In the search for answers, it’s now like Robert Moses is battling King Poseidon in the globally-warmed waters around the nation’s largest city.
Proponents suggest the barriers — already successful in Russia’s St. Petersburg and across the flood-prone Netherlands — could prevent a disaster repeat.
Count City Council President Christine Quinn among that group. She’s proposed a $16 billion storm surge barrier as part of a possible plan to safeguard the city.
Count Mayor Bloomberg among the skeptics. After Sandy, he noted that “you can’t build a wall up to the sky.”
But you can build one to lessen the impact the next time a hurricane hits town, engineers and experts say — and the city has already endured two in as many years.
Labels:
barriers,
Bloomberg,
Breezy Point,
Christine Quinn,
Robert Moses,
storm,
Verrazano Bridge
6 comments:
Neither Connecticut or New Jersey will agree to causeways from NYC that will both open them up to more NYC-type development and the redirected storm surges deflected from NY Harbor into their backyards.
And this does what to protect the worse hit areas like the Rockaways and Staten Island.
As usual, it's all about Manhattan.
"The business of America is business." - Calvin Coolidge
Manhattan (aka "The City" to those in "the outer boroughs") is the area's central business district.
How many people, sheer numbers, commute to jobs in the Rockaways and Staten Island?

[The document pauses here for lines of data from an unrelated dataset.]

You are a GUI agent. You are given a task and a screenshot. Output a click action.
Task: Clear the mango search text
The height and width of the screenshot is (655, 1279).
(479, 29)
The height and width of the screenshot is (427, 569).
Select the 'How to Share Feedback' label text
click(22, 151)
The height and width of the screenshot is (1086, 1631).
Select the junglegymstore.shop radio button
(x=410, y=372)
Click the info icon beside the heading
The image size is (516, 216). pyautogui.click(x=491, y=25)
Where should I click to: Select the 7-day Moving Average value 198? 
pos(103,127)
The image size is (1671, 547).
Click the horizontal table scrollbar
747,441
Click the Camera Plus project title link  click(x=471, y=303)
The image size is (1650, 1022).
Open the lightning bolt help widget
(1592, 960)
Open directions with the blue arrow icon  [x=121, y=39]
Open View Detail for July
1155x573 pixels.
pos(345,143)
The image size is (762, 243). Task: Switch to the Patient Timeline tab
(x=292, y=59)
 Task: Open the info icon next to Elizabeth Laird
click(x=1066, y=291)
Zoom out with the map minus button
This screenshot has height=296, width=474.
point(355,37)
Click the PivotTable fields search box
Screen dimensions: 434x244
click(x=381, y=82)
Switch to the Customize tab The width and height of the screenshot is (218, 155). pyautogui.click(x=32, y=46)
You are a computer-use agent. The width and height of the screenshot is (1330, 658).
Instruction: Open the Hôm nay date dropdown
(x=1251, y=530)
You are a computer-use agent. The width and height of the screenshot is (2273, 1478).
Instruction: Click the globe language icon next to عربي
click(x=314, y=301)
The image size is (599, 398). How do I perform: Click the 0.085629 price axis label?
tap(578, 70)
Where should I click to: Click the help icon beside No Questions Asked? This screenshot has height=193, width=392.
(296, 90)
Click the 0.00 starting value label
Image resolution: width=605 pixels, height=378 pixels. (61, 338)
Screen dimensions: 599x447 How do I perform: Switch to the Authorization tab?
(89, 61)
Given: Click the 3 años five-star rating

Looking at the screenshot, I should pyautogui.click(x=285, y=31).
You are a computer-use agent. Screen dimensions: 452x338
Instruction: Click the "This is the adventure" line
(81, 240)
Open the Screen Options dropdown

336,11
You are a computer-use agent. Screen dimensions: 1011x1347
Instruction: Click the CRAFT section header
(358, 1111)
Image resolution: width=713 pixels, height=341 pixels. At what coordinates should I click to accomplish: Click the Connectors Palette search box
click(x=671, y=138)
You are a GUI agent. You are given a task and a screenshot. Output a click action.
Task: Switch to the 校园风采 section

The Rockaways should end up as a state park, rather than a residential community - similar to Jones Beach.
Manhattan IS the business center AND tourist corridor... which is big revenue for NYC...and, therefore business!
Us poor WORKERS live in the "outer boroughs".
If one of us drops dead at the wheels of big business' money mills...we get replaced PDQ with another "body"!
There's no need to provide much for "the workers" of the metropolis.
This doesn't remove the water in a storm surge, it displaces it somewhere else. The environmental impact statement for a structure that closes off New York Bay would be the first to cost over $1 billion. This is a financial fantasy.